"Remember that the purpose of laws is to protect our private property from unlawful search and seizure--theft. The irony here is that while some people see nothing wrong with hackers searching and seizing Valve's property, they think its terrible that the FBI might search and seize the hacker's property. It's pretty funny when you think about how hypocritical that viewpoint is."
It's not hyporitical at all. You are presuming that the man that was searched was guilty. What if he is innocent? Should he not be PRESUMED innocent?
It's a shame someone took Valve's code, but what's worse if if they then turn around and destroy the life of an innocent man who had nothing to do with the crime. I'm protecting HIS rights, not the rights of a criminal.
In addition, Valve's source code is intangible. It was not stolen. It was copied. They still have access to it. This man on the other hand no longer has access to his computers. So he is worse off than Valve is now.
"If this person's computers were seized, there is no corroboration that it involves Valve at all. He might have "photochopped" the search warrants to include mention of Valve simply to cover up the fact, among his friends and associates, that his property was seized for other purposes, such as common computer credit-card fraud, or something similar."

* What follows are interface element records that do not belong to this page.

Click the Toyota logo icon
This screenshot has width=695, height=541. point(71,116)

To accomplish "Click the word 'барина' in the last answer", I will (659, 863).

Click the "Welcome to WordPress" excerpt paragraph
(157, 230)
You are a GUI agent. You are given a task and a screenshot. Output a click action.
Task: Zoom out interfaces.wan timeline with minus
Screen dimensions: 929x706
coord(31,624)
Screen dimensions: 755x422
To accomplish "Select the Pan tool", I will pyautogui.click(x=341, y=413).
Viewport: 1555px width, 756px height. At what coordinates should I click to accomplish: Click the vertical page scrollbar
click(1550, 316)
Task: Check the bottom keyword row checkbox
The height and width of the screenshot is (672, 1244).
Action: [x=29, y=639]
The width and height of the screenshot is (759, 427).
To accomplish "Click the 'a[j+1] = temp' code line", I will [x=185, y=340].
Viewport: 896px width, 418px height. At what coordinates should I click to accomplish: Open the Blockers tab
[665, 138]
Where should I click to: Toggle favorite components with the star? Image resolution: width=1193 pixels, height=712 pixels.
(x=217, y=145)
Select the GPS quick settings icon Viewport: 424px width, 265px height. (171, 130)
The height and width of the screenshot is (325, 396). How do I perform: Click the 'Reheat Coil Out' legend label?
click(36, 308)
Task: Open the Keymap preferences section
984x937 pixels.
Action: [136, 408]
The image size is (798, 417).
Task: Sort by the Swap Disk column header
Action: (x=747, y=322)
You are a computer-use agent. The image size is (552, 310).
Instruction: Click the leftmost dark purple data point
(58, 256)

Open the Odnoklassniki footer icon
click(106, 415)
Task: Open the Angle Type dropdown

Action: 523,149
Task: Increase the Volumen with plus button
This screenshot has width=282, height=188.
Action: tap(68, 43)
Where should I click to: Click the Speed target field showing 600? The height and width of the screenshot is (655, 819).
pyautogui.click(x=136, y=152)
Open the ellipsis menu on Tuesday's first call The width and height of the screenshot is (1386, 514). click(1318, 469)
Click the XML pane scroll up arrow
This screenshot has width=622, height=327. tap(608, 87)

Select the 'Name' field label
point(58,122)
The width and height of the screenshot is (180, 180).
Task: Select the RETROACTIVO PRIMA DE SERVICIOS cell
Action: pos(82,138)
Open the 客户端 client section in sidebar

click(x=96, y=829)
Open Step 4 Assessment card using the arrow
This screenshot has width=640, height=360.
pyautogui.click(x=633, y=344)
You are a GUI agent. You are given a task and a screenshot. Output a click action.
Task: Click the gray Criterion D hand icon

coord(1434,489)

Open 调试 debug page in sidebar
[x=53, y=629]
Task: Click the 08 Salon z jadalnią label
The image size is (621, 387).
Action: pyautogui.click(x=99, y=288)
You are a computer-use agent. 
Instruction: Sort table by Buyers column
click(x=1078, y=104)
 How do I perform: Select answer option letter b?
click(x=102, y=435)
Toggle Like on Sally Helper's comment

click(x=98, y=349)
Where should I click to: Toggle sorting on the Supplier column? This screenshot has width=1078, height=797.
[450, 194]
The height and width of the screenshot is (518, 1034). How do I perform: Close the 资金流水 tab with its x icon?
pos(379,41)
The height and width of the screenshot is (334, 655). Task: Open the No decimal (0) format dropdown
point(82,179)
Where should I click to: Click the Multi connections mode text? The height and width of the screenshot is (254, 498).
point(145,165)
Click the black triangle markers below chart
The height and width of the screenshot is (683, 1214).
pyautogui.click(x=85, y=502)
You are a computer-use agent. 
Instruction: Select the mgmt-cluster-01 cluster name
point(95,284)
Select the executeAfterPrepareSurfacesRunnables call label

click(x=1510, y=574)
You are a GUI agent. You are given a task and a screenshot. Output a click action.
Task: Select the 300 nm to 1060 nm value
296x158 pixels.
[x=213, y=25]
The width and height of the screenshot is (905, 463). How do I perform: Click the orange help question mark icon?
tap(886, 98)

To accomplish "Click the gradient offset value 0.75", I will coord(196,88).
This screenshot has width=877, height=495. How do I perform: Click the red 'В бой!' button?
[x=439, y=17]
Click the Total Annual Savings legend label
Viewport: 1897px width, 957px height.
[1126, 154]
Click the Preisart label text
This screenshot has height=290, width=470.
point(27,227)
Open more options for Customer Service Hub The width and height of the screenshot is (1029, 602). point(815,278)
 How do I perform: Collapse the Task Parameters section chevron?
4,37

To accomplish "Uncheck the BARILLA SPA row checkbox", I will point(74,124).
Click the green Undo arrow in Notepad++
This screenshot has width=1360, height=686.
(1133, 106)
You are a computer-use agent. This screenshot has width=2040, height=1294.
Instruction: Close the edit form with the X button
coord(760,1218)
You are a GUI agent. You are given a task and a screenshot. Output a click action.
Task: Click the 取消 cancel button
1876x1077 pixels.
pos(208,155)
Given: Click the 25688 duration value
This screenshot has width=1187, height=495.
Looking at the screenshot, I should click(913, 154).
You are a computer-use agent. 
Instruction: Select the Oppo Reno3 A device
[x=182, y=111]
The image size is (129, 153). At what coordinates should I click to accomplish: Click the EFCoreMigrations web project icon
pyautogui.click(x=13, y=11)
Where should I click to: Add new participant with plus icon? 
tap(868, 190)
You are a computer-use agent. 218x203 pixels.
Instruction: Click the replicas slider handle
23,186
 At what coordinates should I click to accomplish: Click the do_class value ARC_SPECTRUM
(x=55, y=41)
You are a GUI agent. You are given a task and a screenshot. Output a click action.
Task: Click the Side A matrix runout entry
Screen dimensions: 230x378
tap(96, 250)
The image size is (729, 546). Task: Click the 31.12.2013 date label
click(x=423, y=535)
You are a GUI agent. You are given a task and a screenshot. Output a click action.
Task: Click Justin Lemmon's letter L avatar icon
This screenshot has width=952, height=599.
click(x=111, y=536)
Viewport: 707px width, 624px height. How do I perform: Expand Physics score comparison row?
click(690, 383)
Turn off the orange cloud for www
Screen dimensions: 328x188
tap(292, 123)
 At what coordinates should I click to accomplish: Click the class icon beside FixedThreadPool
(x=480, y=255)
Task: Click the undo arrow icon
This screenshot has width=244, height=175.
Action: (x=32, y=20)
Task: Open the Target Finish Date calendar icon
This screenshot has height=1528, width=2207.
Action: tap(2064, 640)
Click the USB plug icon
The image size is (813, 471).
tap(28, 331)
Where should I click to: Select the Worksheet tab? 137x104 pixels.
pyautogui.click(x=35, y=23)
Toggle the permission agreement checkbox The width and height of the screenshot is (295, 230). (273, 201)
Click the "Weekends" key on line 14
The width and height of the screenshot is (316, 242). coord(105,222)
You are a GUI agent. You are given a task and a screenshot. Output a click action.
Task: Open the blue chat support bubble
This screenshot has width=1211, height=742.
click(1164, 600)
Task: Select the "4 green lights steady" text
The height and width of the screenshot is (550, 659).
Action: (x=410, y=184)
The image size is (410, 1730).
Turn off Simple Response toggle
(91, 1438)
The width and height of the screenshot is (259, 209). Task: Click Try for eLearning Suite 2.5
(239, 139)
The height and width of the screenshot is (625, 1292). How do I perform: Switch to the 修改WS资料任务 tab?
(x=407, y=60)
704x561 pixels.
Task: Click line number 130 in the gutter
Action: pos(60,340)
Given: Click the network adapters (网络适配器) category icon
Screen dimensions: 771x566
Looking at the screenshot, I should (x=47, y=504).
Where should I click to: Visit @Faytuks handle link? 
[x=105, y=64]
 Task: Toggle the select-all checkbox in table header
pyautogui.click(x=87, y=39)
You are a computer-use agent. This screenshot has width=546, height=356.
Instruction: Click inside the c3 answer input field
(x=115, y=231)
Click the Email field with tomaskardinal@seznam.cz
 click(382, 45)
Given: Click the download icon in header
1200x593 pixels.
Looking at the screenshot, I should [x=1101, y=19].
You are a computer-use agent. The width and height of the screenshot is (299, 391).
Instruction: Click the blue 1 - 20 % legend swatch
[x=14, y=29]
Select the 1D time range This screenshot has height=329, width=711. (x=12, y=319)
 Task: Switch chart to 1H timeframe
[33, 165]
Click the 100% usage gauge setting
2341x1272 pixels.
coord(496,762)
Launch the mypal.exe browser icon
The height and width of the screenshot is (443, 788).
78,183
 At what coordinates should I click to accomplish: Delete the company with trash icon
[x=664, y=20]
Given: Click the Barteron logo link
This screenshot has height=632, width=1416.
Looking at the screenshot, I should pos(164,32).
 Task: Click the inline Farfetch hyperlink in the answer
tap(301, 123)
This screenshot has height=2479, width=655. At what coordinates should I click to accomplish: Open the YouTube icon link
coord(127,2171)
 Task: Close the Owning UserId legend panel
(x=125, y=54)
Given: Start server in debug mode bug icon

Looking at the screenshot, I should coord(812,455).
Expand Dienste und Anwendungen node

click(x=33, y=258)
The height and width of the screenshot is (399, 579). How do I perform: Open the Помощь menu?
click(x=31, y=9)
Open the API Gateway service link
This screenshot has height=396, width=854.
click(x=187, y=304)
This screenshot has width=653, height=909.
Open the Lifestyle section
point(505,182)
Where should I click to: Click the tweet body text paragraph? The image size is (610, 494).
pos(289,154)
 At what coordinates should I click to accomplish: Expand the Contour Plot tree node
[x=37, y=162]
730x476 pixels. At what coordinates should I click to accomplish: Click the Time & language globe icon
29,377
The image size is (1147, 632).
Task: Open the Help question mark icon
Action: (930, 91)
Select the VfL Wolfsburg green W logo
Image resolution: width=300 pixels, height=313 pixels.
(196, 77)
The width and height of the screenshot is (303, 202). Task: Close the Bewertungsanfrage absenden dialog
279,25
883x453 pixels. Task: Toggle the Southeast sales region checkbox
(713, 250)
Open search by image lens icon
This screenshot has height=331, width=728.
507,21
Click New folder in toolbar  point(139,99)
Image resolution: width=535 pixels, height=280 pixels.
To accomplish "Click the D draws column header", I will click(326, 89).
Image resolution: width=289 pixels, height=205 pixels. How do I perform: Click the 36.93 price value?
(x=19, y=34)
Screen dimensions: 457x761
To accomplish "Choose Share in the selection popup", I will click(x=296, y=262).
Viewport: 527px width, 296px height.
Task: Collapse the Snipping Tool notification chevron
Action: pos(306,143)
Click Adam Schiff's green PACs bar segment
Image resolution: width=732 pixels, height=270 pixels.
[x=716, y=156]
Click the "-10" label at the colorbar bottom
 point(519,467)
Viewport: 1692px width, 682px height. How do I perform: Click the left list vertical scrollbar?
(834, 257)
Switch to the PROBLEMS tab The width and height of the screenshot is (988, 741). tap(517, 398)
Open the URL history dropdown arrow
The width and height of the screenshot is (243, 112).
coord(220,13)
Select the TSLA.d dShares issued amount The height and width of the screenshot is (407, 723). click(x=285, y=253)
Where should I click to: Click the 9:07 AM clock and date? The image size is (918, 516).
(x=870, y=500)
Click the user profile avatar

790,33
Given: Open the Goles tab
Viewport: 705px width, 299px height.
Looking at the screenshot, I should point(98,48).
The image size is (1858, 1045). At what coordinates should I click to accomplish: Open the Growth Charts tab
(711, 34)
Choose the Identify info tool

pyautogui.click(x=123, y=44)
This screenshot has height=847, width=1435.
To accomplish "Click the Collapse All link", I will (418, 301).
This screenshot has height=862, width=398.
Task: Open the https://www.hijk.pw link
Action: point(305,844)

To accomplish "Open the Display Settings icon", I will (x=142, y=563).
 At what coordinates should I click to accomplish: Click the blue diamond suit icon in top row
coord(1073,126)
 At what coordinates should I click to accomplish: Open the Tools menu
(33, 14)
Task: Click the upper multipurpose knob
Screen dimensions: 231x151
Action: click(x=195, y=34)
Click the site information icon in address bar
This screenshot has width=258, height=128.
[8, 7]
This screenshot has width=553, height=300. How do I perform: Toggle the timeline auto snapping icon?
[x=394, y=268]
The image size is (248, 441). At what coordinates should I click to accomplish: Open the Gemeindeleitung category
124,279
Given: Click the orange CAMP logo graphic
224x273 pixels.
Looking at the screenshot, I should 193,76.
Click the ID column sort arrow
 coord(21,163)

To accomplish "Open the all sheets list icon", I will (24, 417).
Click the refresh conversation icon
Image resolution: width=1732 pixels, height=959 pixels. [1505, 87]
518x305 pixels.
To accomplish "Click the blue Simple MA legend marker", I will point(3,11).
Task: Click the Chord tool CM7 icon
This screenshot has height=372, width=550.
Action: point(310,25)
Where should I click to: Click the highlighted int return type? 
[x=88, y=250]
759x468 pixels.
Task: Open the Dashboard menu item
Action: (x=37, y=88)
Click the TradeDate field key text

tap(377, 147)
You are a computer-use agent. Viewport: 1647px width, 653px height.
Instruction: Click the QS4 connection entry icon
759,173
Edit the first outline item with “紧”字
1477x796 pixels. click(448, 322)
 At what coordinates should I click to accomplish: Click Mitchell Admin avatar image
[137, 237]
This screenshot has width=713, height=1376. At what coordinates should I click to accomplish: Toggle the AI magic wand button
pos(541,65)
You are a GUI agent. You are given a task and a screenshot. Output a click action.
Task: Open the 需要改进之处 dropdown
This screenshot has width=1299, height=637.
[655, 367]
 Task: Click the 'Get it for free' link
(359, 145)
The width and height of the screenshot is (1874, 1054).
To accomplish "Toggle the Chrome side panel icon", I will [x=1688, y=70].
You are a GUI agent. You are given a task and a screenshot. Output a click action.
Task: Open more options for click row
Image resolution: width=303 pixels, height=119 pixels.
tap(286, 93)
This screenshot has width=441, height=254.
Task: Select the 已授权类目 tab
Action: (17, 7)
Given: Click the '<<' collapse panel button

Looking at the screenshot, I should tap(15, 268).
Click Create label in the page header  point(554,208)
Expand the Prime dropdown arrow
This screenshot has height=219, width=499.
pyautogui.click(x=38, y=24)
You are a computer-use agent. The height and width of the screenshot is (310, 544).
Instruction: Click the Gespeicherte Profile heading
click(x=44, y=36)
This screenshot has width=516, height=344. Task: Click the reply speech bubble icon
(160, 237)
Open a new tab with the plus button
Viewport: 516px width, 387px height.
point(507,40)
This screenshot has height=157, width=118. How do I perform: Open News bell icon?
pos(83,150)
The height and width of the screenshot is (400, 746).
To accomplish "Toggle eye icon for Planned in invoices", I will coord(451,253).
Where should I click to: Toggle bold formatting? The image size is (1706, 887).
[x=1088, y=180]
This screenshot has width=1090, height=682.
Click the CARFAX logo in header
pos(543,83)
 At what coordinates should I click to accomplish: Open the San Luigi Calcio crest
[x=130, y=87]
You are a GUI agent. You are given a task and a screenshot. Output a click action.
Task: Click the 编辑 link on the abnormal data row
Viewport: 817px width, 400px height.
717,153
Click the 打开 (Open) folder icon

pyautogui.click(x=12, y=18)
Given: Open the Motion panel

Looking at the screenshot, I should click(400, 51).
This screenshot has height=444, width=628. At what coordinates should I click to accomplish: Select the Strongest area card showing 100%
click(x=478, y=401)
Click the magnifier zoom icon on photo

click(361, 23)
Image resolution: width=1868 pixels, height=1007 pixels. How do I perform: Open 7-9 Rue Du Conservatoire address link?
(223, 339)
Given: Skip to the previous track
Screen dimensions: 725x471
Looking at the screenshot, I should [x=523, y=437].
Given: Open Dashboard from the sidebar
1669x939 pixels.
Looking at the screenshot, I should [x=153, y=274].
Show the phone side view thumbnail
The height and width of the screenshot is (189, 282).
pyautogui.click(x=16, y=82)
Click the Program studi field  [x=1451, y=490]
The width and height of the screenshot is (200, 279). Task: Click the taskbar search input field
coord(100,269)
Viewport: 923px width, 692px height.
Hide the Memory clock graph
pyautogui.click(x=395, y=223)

That is pretty damn far fetched.
"Finally, a good concept for you to consider is that the value of your neighbor's private property is determined by the owner of that property, and nobody else"
That's funny, because when we were moving, the moving company damaged my television, which I had been given, and so did not have a receipt for, and they managed to pull a number out of their ass for how much it was worth. And then scrwed me by saying it was worth less than the deductible.
So no, you don't set the value of the property you own. The government and insurance companies do.